Evidentemente troppo per le lobby agroindustriali che cingono l’assedio permanente alle istituzioni europee e ai ministeri degli Stati Membri. Il risultato della loro pressione è ben leggibile nell’architettura dell’accordo trasversale con cui le maggiori famiglie politiche dell’Europarlamento (Socialisti e Democratici, Partito Popolare Europeo e liberal di Renew) hanno portato al voto un pacchetto di emendamenti che non solo ha fatto strame dei target del Green Deal, ma ha annacquato anche il regolamento del 2018, riportando le lancette della PAC indietro di un decennio: gli ecoschemi che avrebbero dovuto essere la più forte innovazione, trasformati in una cattiva copia del vecchio greening, il rinvio dell’entrata in vigore a regime degli aiuti ambientali rinviato al 2025, l’indebolimento della ‘condizionalità ambientale’ (ovvero l’obbligo di rispettare norme e buone pratiche agronomiche) riducendo al 3% la quota di territorio da destinare ad ecosistemi naturali e consentendo la trasformazione in seminativi di preziose aree di pascolo e prateria, la riduzione della quota di spesa per interventi climatico-ambientali a valere sul fondo per lo sviluppo rurale, il mantenimento di sussidi nocivi, come i pagamenti accoppiati collegati al numero capi allevati.

Un arretramento di proporzioni inedite nella storia dell’UE, in cui è emersa fortemente la pressione degli Stati Membri, in gran parte ostili all’innalzamento dei requisiti ambientali della riforma, che ha visto l’Italia giocare da posizioni di profonda retroguardia con richieste di azzeramento del pilastro ambientale della riforma e la Ministra Bellanova, che già più volte aveva dichiarato che il Green Deal non dovesse essere pagato con i soldi ‘degli agricoltori’, il 19 ottobre, a margine del Consiglio dei Ministri Agricoli, scriveva nero su bianco la sua contrarietà a ‘fissare a priori una percentuale di risorse dei Pagamenti Diretti da destinare agli eco-schemi’.

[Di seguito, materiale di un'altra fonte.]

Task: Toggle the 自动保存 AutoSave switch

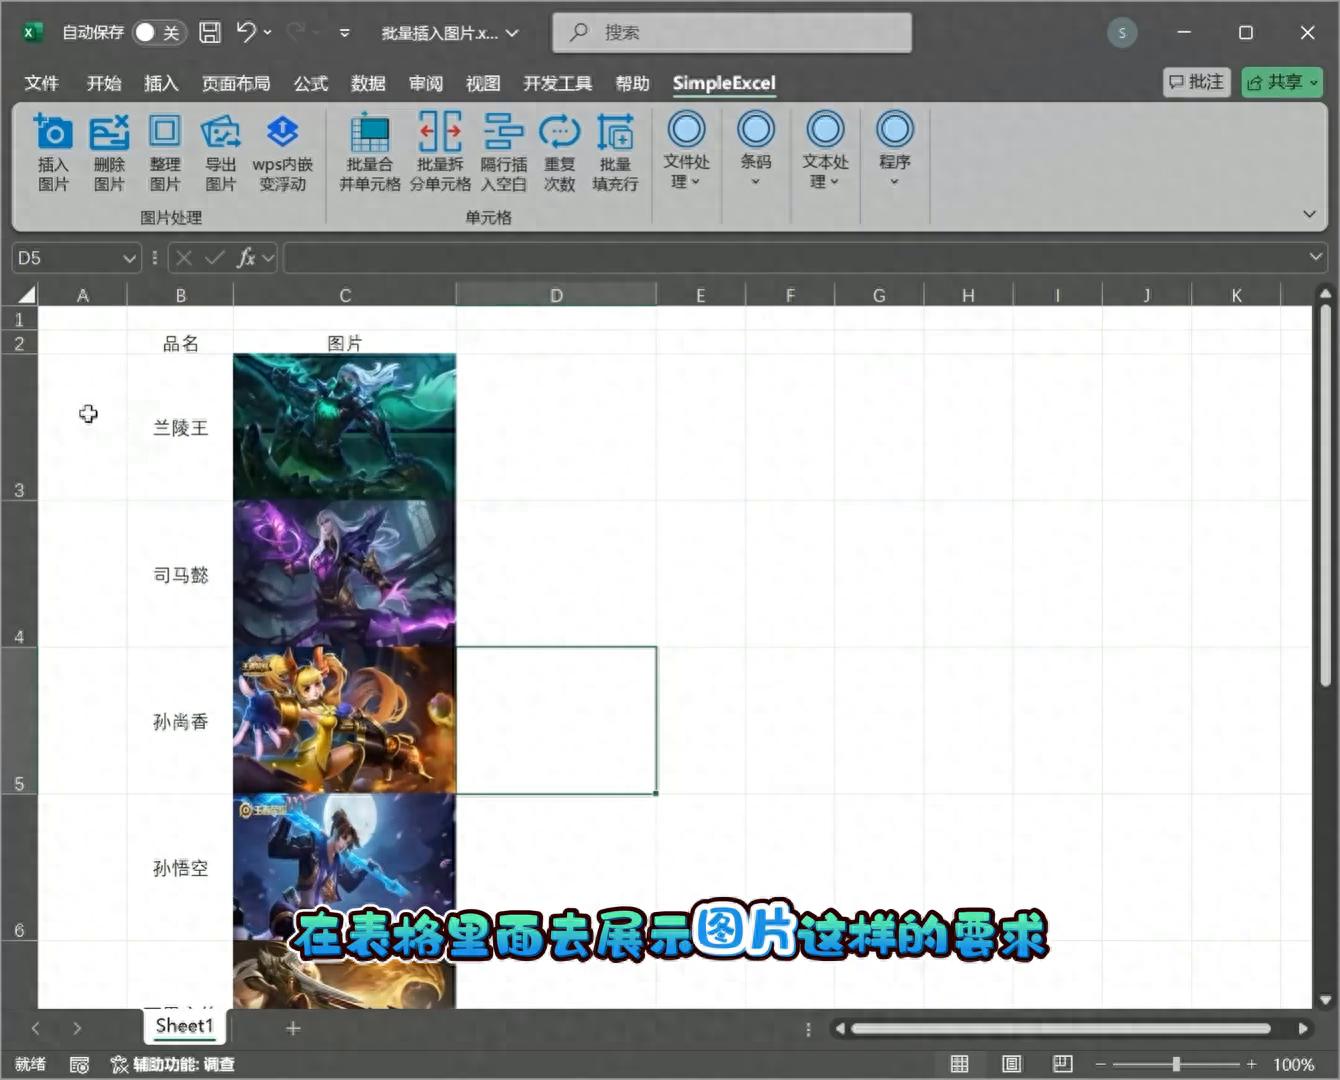Action: [158, 33]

Forte è stata la reazione di sdegno delle organizzazioni ambientaliste e dei movimenti, in Italia come in tutta Europa, con lo slogan #VoteThisCAPdown, ovvero la richiesta di restituire i regolamenti alla Commissione perché ne elaborasse una versione avanzata e in linea con gli obiettivi del Green Deal. Purtroppo fare arrivare la voce dei cittadini ai parlamentari europei non è bastato: il 23 ottobre il Parlamento ha votato i regolamenti che, a detta della coalizione italiana Cambiamo Agricoltura, rappresentano ‘una pietra tombale sull’avvio di una vera transizione ecologica delle filiere agricole e zootecniche in Europa”. Ora la palla passa al negoziato finale tra le istituzioni comunitarie, la Commissione, il Parlamento e il Consiglio. Un negoziato che, purtroppo, si avvia sotto pessimi auspici.